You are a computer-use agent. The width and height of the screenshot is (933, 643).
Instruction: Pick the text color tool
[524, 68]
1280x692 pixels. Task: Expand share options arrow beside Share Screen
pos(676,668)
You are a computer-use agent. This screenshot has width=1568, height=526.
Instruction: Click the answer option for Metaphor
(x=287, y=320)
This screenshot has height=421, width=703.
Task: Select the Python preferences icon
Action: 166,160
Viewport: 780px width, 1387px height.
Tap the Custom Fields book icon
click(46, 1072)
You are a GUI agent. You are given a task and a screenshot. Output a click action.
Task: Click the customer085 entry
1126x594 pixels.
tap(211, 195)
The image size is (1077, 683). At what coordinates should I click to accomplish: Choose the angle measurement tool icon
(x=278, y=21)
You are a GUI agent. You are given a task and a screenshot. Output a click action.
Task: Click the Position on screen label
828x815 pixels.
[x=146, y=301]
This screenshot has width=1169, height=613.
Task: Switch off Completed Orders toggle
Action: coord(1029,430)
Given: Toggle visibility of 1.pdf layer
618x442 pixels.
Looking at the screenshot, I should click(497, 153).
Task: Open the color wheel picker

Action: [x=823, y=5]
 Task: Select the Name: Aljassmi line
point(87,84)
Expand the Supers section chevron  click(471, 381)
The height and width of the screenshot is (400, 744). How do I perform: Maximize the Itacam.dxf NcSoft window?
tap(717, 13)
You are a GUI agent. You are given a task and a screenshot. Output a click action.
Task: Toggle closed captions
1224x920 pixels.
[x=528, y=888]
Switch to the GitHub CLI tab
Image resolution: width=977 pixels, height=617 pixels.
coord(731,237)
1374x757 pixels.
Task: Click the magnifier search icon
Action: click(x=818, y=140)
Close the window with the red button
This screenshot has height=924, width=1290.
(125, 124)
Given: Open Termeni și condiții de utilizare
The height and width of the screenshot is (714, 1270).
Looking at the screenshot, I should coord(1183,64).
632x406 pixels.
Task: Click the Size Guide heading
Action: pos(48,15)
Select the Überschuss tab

> _ASSIGNMENT_
Transcribe the listing so that each line matches exactly.

> _TASK RESPONSE_
You are a computer-use agent. The width and height of the screenshot is (933, 643).
Instruction: Pick the text color tool
[524, 68]
1280x692 pixels. Task: Expand share options arrow beside Share Screen
pos(676,668)
You are a computer-use agent. This screenshot has width=1568, height=526.
Instruction: Click the answer option for Metaphor
(x=287, y=320)
This screenshot has height=421, width=703.
Task: Select the Python preferences icon
Action: 166,160
Viewport: 780px width, 1387px height.
Tap the Custom Fields book icon
click(46, 1072)
You are a GUI agent. You are given a task and a screenshot. Output a click action.
Task: Click the customer085 entry
1126x594 pixels.
tap(211, 195)
The image size is (1077, 683). At what coordinates should I click to accomplish: Choose the angle measurement tool icon
(x=278, y=21)
You are a GUI agent. You are given a task and a screenshot. Output a click action.
Task: Click the Position on screen label
828x815 pixels.
[x=146, y=301]
This screenshot has width=1169, height=613.
Task: Switch off Completed Orders toggle
Action: coord(1029,430)
Given: Toggle visibility of 1.pdf layer
618x442 pixels.
Looking at the screenshot, I should click(497, 153).
Task: Open the color wheel picker

Action: [x=823, y=5]
 Task: Select the Name: Aljassmi line
point(87,84)
Expand the Supers section chevron  click(471, 381)
The height and width of the screenshot is (400, 744). How do I perform: Maximize the Itacam.dxf NcSoft window?
tap(717, 13)
You are a GUI agent. You are given a task and a screenshot. Output a click action.
Task: Toggle closed captions
1224x920 pixels.
[x=528, y=888]
Switch to the GitHub CLI tab
Image resolution: width=977 pixels, height=617 pixels.
coord(731,237)
1374x757 pixels.
Task: Click the magnifier search icon
Action: click(x=818, y=140)
Close the window with the red button
This screenshot has height=924, width=1290.
(125, 124)
Given: Open Termeni și condiții de utilizare
The height and width of the screenshot is (714, 1270).
Looking at the screenshot, I should coord(1183,64).
632x406 pixels.
Task: Click the Size Guide heading
Action: pos(48,15)
Select the Überschuss tab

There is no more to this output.